Na mesma peça jornalística, Joacine esclarece: “A minha família fazia parte dos civilizados, dos que tinham BI e podiam circular pelo território.” A avó paterna, Maria Leonor Teixeira Barbosa, Nonó, filha de um cabo-verdiano e de uma guineense, casou-se aos 16 anos com Joaquim Moreira, descendente de José Mendes Moreira, um africano que subira alto na Administração Colonial e que chegara até a ser condecorado pelo Governo Português (ao jornal i, de 26/8/2019, diria que os seus familiares faziam parte da “elite administrativa colonial”). Os festejos do casamento duraram uma semana inteira, mas o próprio do matrimónio cessou ao fim de quatro anos: com cerca de 20 anos, e já com dois filhos nos braços, Maria Leonor separou-se de Joaquim, o que não a impediu de tirar o Curso de Enfermagem e de cuidar da numerosa família. Optou por permanecer na Guiné-Bissau, dizendo que ali era mais necessária como enfermeira do que em Portugal.
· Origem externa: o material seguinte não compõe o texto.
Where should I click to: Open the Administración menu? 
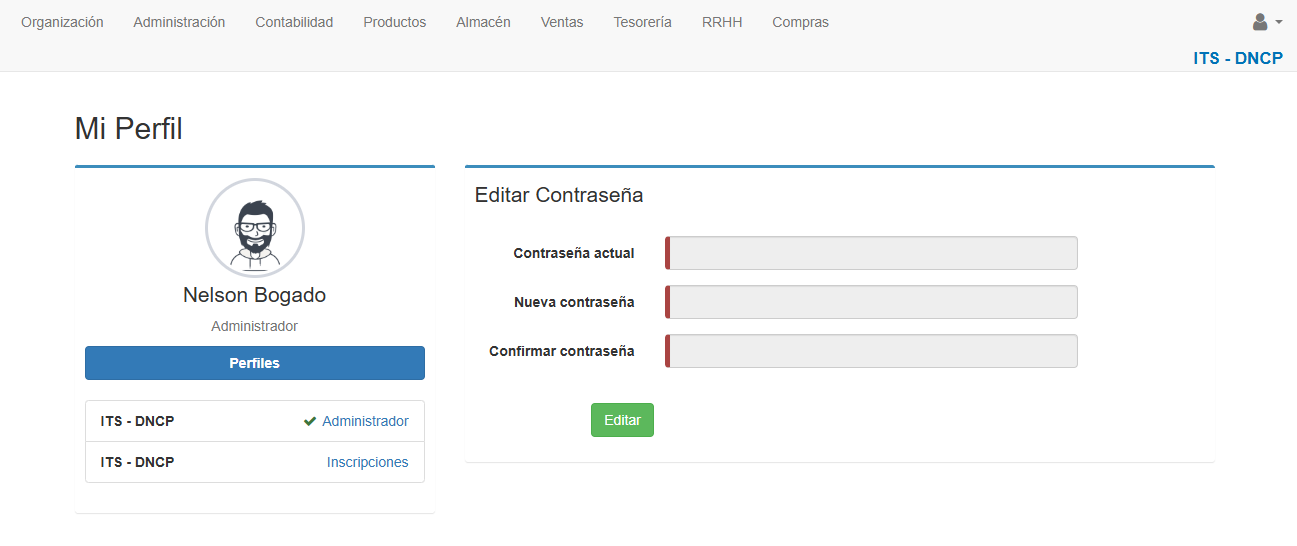[179, 22]
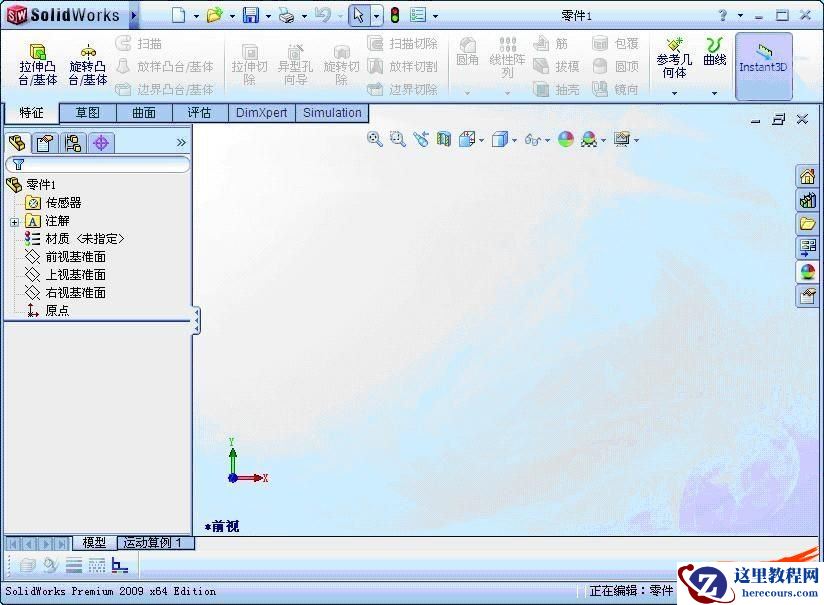Click the Zoom to Fit magnifier icon
824x605 pixels.
click(x=375, y=139)
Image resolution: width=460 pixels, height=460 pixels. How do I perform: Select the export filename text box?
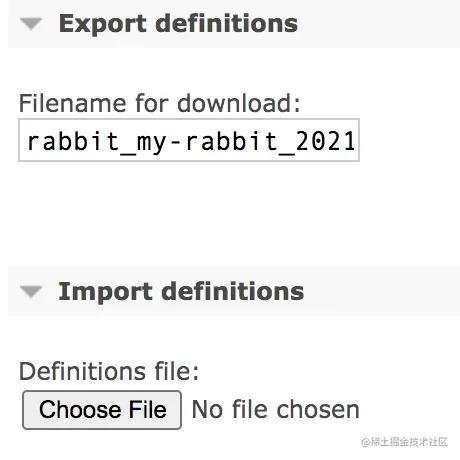(x=189, y=140)
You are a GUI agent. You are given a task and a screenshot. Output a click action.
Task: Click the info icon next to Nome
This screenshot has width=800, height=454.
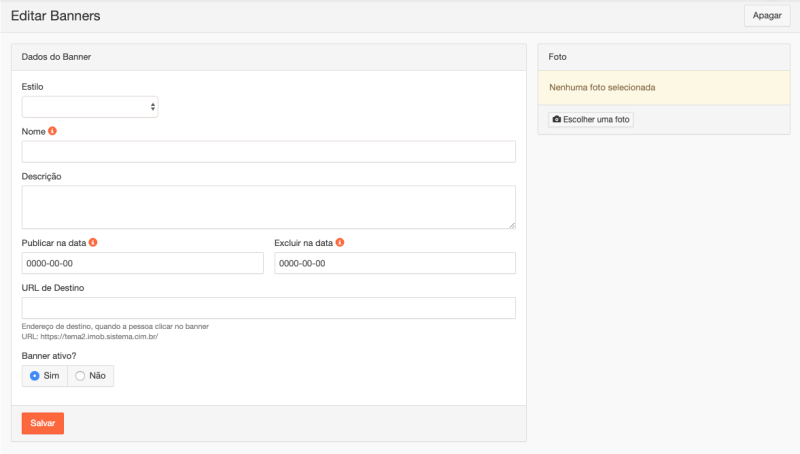[53, 131]
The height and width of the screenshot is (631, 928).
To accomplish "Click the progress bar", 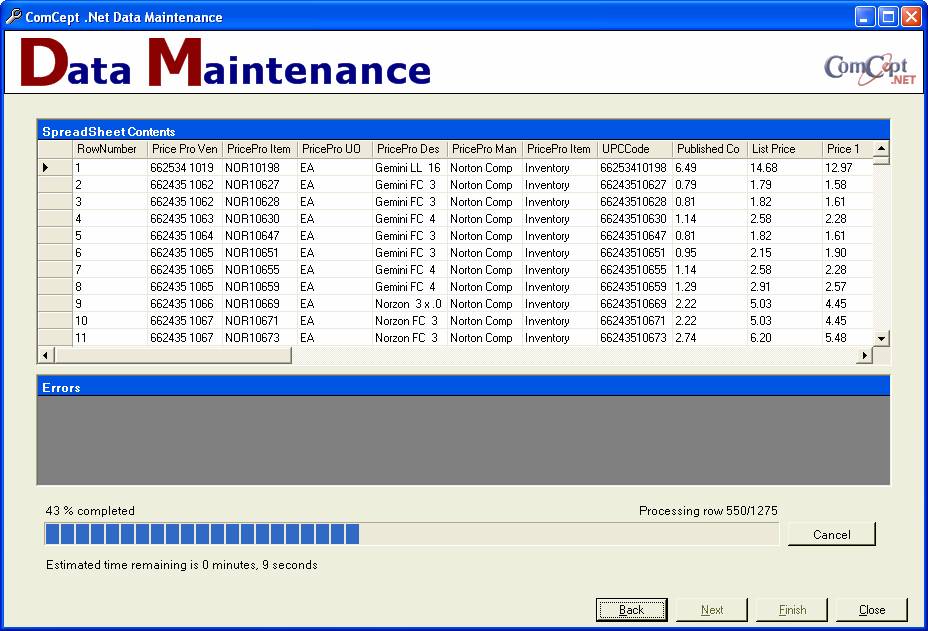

Também os pais de Joacine acabariam por se divorciar, tinha ela 3 anos. Conhecendo os hábitos boémios do filho e da nora, Maria Leonor implorou ficar com a neta, que cresceu com a avó numa casa povoada de gente, onde se cruzavam filhos, netos e sobrinhos, tudo em boa harmonia. Maria Leonor sempre teve o sonho de que Joacine viesse estudar para a Velha Europa ou, mais concretamente, para Portugal; fez sacrifícios, poupou para isso, e, quando a neta tinha 8 anos, mandou-a para um colégio de freiras para onde, um ano antes, já tinha enviado uma filha, o das Irmãs Dominicanas da Anunciata, no Gradil, perto de Mafra.
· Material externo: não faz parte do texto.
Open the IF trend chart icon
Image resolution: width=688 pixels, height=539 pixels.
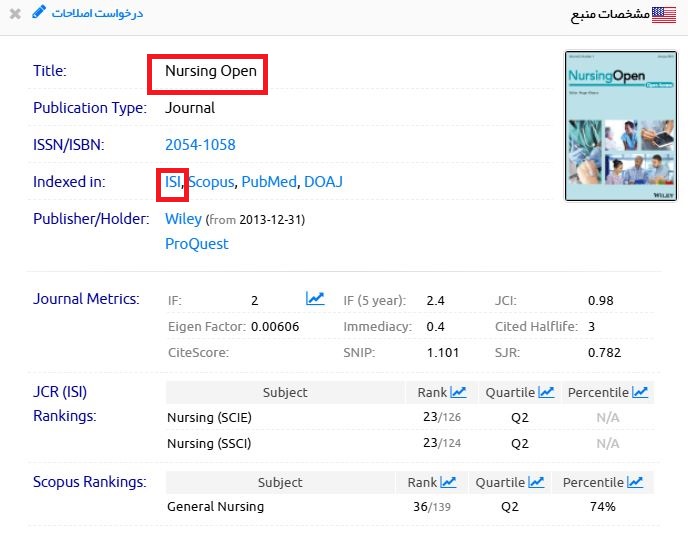point(315,299)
Na altura, fazia furor na Guiné a novela Roque Santeiro e, naqueles sonhos de criança, Joacine embarcou no avião julgando que ia viver para o Brasil. Quando chegou ao Gradil, em Outubro de 1990, deparou com “um dia de nevoeiro, humidade gigante, frio insuportável”, mas acabou por adaptar-se na perfeição e ainda hoje guarda memórias felizes daquele colégio com estatuto IPSS onde esteve até aos 15 anos: devorou livros atrás de livros (A Morgadinha dos Canaviais, com o dicionário ao lado), sonhava ser escritora, enchia cadernos com textos e com poemas, redigia uns “diários filosóficos”. Era carinhosamente tratada pelas freiras espanholas como Mariquita Perez (uma famosa boneca do país vizinho, criada no rescaldo da Guerra Civil) e nunca se sentiu intimidada pela cor da pele ou pela gaguez, a ponto de ser ela que fazia as leituras da missa e as apresentações nas festas de Natal para os benfeitores do colégio. “Foi uma época de uma alegria enorme e ao mesmo tempo de uma grande inocência” e “as irmãs eram óptimas, não eram daquelas irmãs muito austeras e ríspidas (…). Aquelas irmãs espanholas ensinaram-nos a ser muito autónomas, a nunca dependermos de ninguém. Ensinaram-nos que devíamos estudar para ser alguém”, contou ela ao Diário de Notícias, de 11/8/2019, recordando que uma delas lhe disse uma frase profética, que adoptou como lema de vida: “Joacine, la sociedad no te aguentará”.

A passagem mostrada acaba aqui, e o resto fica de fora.